*PROVIDED DATA*
——————

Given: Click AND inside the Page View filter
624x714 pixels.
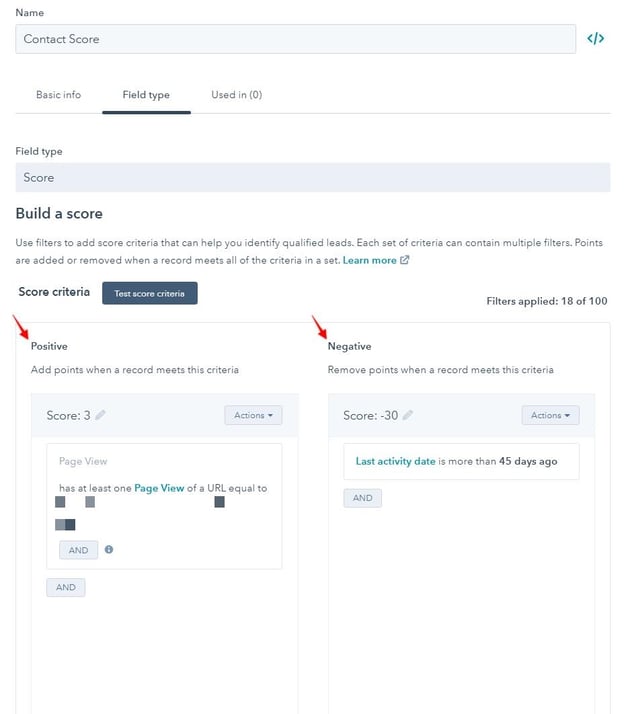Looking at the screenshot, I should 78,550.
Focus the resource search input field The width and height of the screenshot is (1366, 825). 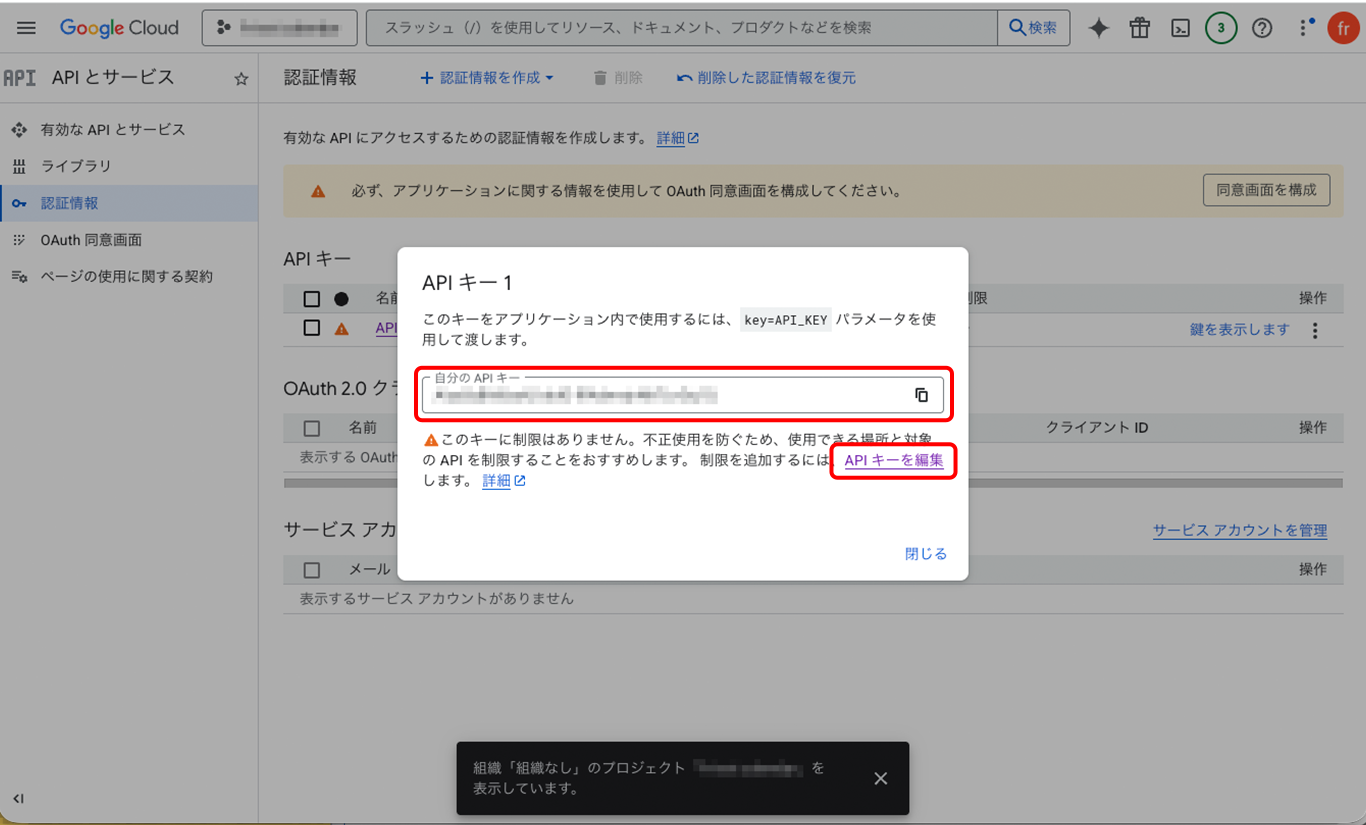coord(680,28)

——————

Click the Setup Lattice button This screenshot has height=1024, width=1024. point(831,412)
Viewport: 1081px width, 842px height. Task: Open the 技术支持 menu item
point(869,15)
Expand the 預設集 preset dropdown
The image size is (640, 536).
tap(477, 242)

——————

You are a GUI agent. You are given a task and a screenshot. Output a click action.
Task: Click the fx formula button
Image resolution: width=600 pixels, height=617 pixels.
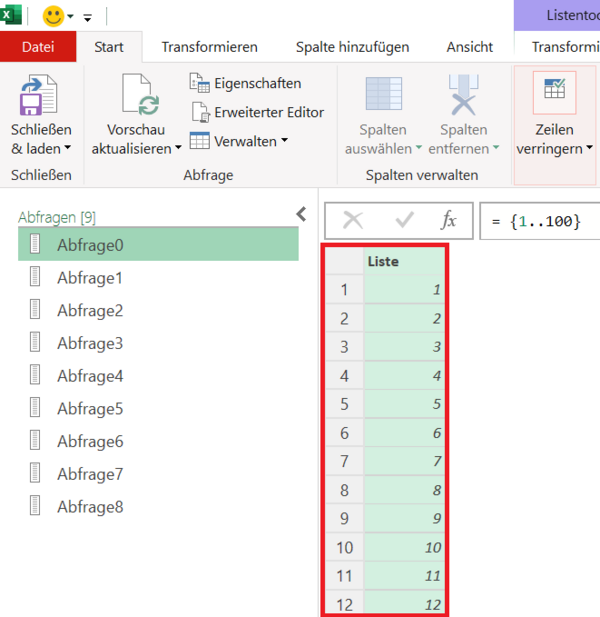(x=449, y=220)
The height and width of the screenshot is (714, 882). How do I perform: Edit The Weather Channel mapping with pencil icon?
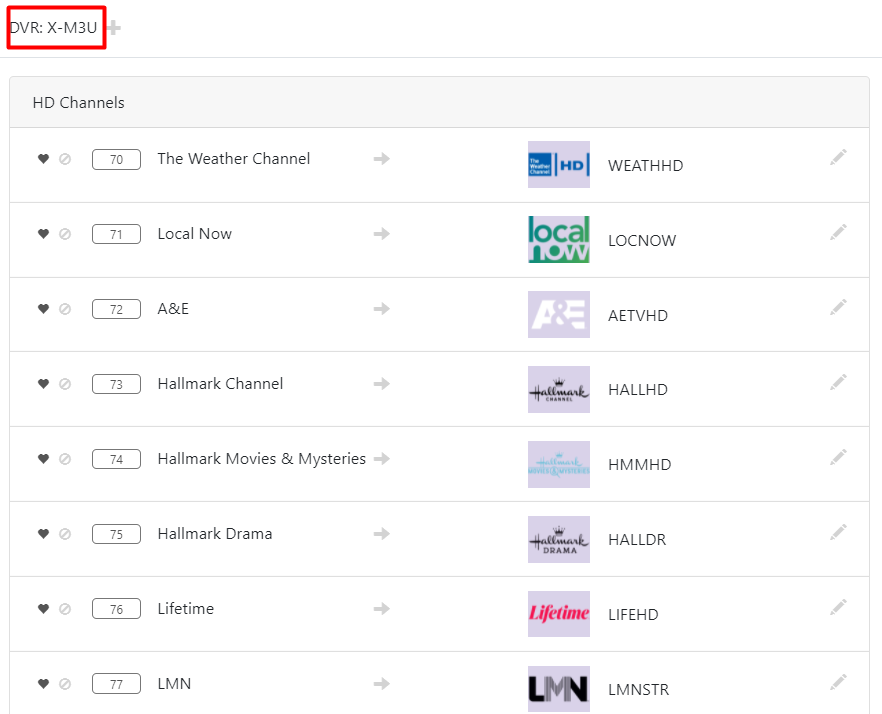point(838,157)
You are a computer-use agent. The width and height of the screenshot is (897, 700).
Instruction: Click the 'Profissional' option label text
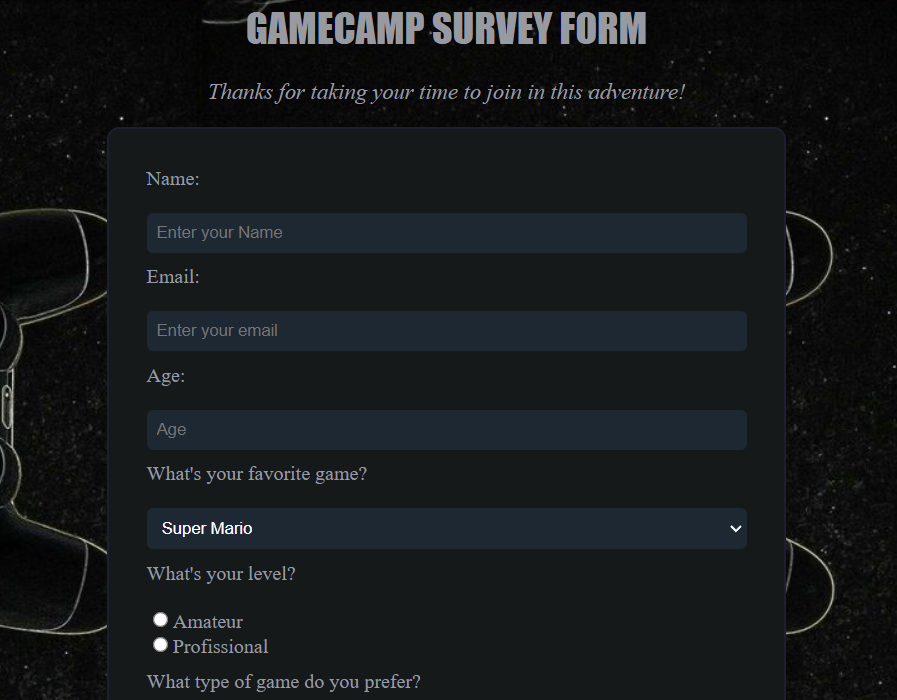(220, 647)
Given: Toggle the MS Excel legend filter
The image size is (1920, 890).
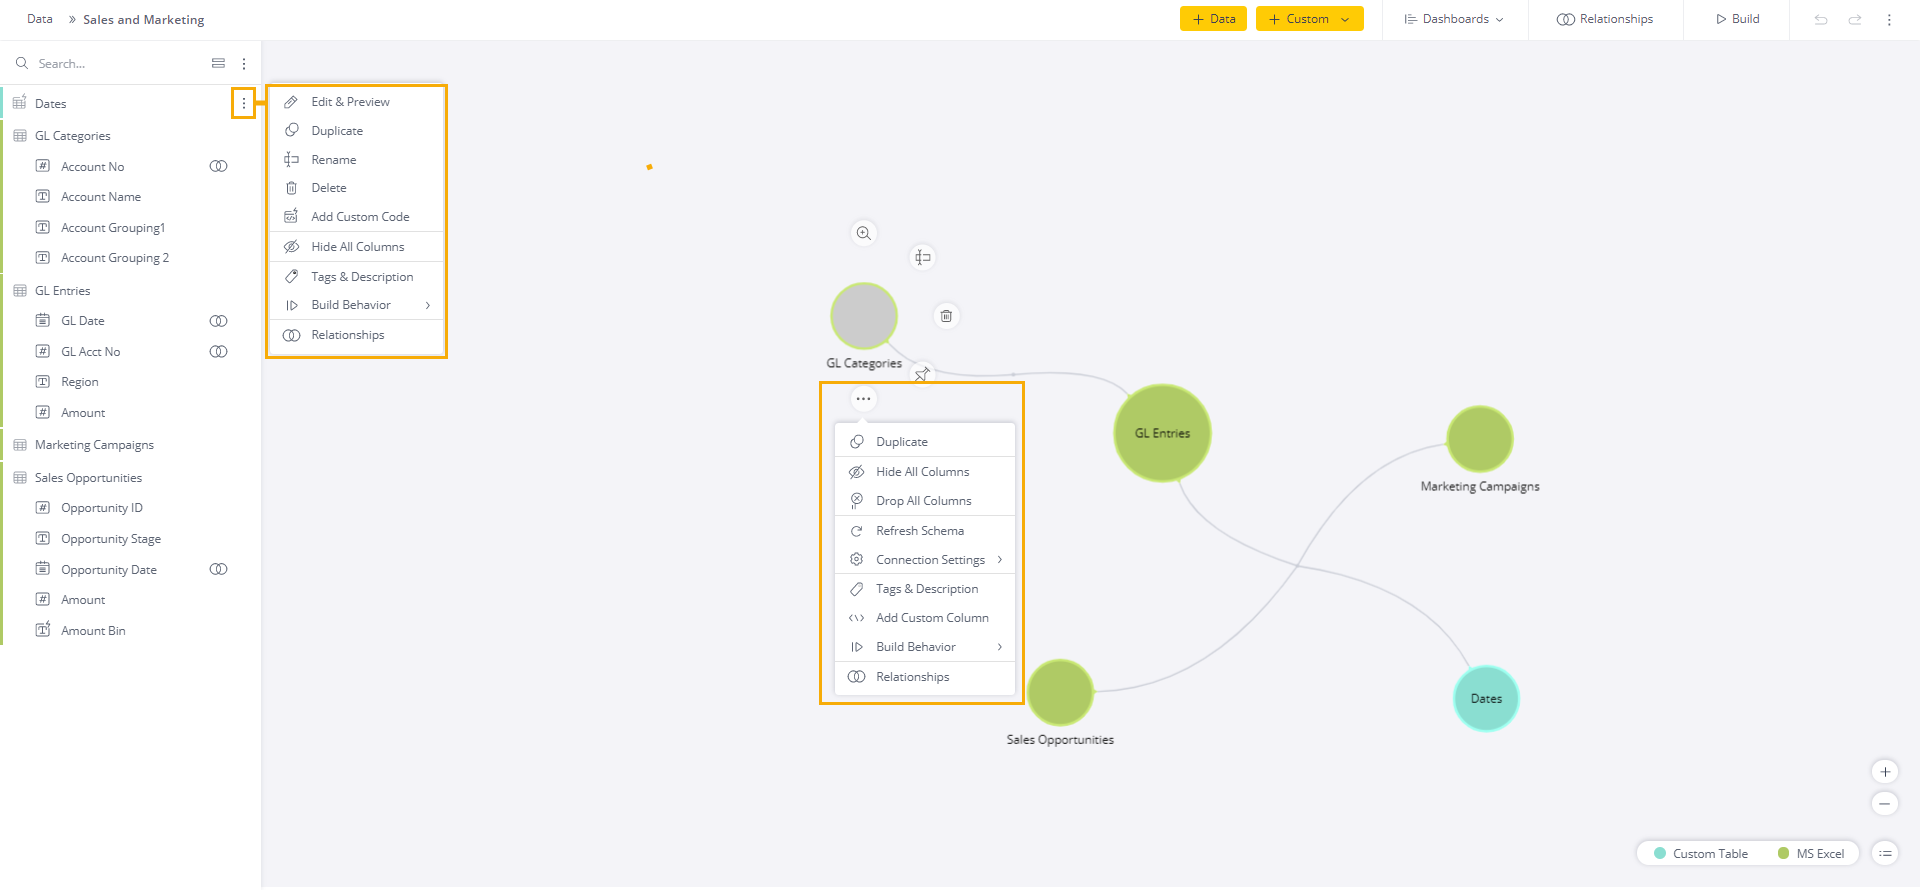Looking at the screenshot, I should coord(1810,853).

——————

*WHAT TO DO*
Return the lines of the records that run from the line with "You are a GUI" to the line with "Looking at the screenshot, I should coord(1810,853).", both included, reproducing them character for character and leaving out the pictures.

*TASK ANSWER*
You are a GUI agent. You are given a task and a screenshot. Output a click action.
Task: Click the fx formula button
Image resolution: width=600 pixels, height=617 pixels.
(x=449, y=220)
The height and width of the screenshot is (714, 882). How do I perform: Edit The Weather Channel mapping with pencil icon?
point(838,157)
You are a computer-use agent. The width and height of the screenshot is (897, 700).
Instruction: Click the 'Profissional' option label text
(220, 647)
Given: Toggle the MS Excel legend filter
The image size is (1920, 890).
Looking at the screenshot, I should coord(1810,853).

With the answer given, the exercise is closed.